_INFORMATION PROVIDED:_
▬▬▬

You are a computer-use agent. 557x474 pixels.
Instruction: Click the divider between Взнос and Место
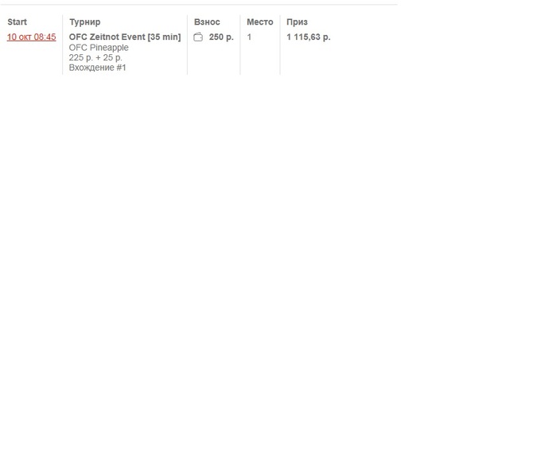(x=240, y=45)
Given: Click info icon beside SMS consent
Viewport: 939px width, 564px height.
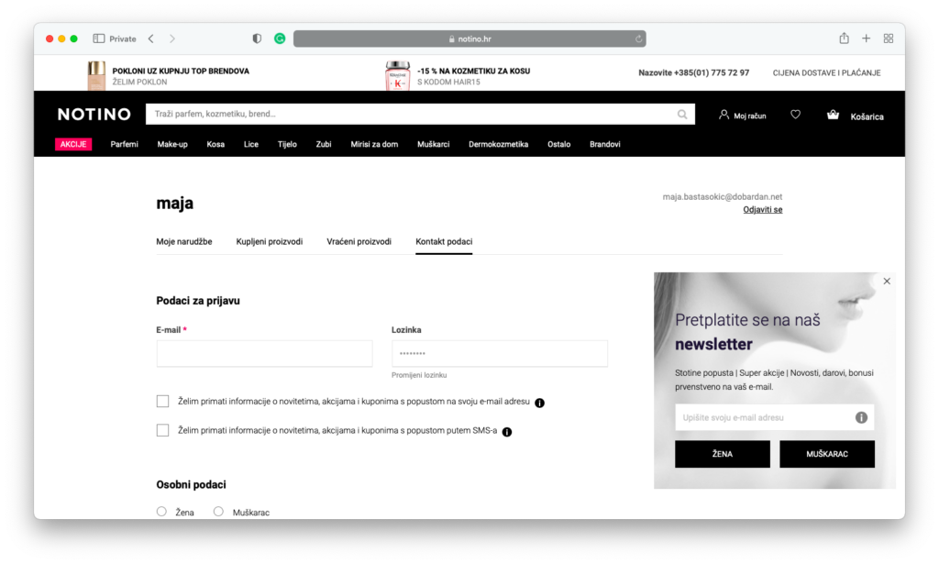Looking at the screenshot, I should (x=507, y=432).
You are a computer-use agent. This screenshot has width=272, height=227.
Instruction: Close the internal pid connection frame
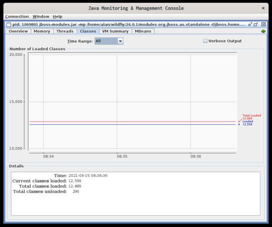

▬▬▬

_WHAT YOU NEED TO DO:_
Number only, please: work out how many lines of the listing hold "computer".

_THE ANSWER:_
2